= HomeEquity Bank =

Schedule 1 Canadian Chartered Bank

HomeEquity Bank (French: Banque HomeEquity) is a Schedule 1 Canadian Chartered Bank, founded in 1986 as the Canadian Home Income Plan Corporation. HomeEquity Bank is the first Canadian bank to offer reverse mortgages to Canadian homeowners aged 55 and over. HomeEquity Bank originated $767 million reverse mortgages in 2018, up 26% from the previous year. By the end of 2022, HomeEquity Bank had grown its mortgage portfolio to over $5 Billion (Cdn.), representing an annual growth rate of 23%.

In addition to the CHIP Reverse Mortgage, HomeEquity Bank also offers the Income Advantage loan, CHIPMax and GICs.

== History ==

=== Origin ===
The Canadian Home Income Plan Corporation was founded in 1986 in Vancouver by William Turner. In 2001, the Canadian Home Income Plan expanded by offering their services in Ontario and Alberta, followed by the rest of the Canadian provinces.

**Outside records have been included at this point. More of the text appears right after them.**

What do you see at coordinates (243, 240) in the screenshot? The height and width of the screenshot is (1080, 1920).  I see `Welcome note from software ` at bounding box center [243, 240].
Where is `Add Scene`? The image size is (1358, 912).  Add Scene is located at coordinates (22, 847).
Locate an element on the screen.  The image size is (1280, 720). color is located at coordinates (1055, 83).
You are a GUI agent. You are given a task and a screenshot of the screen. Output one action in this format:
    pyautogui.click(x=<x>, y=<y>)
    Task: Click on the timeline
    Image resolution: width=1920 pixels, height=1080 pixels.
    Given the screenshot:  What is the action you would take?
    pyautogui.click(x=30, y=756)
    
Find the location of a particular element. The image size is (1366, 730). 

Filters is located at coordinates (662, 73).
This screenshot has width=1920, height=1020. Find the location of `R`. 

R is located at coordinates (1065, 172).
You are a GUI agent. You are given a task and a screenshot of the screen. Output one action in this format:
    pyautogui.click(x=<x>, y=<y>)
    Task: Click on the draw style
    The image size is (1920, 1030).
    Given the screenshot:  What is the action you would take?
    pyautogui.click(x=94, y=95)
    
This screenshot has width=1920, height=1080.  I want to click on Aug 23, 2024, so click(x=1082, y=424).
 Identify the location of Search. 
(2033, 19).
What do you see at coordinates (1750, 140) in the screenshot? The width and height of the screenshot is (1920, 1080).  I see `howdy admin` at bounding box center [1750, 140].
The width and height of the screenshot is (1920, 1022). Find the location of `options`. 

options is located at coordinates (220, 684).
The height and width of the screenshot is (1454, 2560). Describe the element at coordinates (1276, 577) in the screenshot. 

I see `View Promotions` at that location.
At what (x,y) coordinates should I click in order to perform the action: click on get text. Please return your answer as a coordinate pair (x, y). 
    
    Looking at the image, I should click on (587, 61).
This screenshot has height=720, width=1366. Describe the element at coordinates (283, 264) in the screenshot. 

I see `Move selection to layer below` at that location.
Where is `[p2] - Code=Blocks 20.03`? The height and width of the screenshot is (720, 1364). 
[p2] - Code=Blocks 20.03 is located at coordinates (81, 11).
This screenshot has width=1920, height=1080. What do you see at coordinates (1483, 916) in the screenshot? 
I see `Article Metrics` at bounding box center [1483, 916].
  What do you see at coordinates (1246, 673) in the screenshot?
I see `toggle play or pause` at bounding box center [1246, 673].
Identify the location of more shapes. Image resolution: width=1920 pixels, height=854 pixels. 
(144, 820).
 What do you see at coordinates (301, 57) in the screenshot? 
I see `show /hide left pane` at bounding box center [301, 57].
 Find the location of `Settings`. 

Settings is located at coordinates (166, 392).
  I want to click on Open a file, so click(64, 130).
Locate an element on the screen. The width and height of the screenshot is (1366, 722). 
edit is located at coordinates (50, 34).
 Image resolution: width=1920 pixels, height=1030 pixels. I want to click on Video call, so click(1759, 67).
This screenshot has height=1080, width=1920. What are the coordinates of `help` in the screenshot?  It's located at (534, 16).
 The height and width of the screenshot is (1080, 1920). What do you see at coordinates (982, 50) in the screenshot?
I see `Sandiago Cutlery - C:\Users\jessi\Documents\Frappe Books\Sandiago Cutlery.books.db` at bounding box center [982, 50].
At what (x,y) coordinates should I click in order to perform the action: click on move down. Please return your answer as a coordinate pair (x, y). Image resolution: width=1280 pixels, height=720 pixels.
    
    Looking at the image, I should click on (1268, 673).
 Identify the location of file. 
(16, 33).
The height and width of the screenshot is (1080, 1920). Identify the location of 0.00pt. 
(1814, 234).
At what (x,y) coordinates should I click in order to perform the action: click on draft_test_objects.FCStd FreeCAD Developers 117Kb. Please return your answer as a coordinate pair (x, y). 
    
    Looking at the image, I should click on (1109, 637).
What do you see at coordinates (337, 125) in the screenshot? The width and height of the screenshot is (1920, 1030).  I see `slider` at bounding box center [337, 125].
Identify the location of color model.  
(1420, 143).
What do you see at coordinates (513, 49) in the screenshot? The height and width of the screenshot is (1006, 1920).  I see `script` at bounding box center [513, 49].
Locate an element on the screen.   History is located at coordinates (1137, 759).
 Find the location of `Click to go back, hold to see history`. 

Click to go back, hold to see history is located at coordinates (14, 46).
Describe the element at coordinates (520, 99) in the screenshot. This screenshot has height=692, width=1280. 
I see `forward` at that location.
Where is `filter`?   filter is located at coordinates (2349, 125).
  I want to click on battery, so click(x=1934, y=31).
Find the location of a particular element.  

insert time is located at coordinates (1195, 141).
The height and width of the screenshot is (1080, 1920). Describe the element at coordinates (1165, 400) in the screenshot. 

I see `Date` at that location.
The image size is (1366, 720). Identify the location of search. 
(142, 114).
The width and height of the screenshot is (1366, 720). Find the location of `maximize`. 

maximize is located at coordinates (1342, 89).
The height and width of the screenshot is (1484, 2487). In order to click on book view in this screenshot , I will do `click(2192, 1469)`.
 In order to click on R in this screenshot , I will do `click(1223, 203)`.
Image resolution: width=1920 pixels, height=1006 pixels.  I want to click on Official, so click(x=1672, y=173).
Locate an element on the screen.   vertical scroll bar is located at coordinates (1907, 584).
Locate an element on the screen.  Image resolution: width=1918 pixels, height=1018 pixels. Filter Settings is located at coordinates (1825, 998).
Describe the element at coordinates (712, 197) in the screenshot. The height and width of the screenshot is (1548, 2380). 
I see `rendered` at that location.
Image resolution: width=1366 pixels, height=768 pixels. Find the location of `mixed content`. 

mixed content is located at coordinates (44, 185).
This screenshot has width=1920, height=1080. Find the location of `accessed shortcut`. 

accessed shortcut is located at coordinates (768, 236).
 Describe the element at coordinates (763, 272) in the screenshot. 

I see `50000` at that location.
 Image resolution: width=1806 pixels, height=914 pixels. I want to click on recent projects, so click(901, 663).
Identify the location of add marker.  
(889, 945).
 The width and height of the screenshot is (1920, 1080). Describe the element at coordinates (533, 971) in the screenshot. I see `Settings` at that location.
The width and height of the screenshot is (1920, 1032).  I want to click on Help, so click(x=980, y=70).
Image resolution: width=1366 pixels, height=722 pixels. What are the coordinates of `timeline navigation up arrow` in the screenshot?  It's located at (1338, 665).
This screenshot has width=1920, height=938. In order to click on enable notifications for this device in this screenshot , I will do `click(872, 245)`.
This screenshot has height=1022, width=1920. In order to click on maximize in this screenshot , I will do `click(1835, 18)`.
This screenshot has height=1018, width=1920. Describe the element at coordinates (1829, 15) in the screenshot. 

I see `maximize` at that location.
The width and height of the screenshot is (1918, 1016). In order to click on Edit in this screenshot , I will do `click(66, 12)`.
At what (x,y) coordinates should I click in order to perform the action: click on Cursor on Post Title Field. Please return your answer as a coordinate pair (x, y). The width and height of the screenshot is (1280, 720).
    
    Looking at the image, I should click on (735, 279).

In 2009, the company (then known as HomEquity Bank) became chartered and on October 13, 2009, it was recognized as a schedule one bank in Canada.

=== Birch Hill Equity Partners acquisition ===
In 2012, Birch Hill Equity Partners acquired all outstanding shares of the company.

In 2013, HomEquity Bank launched a product named Income Advantage aimed at providing a steady stream of income during retirement. Later in 2014, HomeEquity Bank's original product, the Canadian Home Income Plan, was rebranded as the CHIP Reverse Mortgage.

HomEquity charged substantially higher interest rates on its reverse mortgage loans than other banks were charging for traditional fixed-term mortgages, reflecting the undetermined payback schedule, the risk of a home losing value during the life of the loan, and a lack of competition in the reverse mortgage field in Canada after sole competitor Seniors Money Canada stopped offering new loans.

=== Corporate rebrand ===
In 2018, HomeEquity Bank launched a corporate rebrand, changing its name from HomEquity bank to HomeEquity Bank, redesigning its logo and adopting the catchphrase 'There's No Retirement Like Home'. For a number of years, HomeEquity Bank had been the only company in Canada offering reverse mortgages; 2018's entry of Equitable Bank into the field was followed by the lowering of interest rates. HomeEquity registered about $800 million in reverse mortgages that year.

===Ontario Teacher's Pension Plan Acquisition===
On July 4, 2022, HomeEquity Bank was purchased by the Ontario Teacher's Pension Plan for an undisclosed amount from Birch Hill and the other minority shareholders, in a deal that was first announced in September 2021.